The whole set of entries is to be restated word for word.

• • • •

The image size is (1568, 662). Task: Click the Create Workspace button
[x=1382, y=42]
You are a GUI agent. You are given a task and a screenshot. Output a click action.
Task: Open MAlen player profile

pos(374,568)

• • • •

Final answer ->
The image size is (1568, 662). Task: Click the Create Workspace button
[x=1382, y=42]
You are a GUI agent. You are given a task and a screenshot. Output a click action.
Task: Open MAlen player profile

pos(374,568)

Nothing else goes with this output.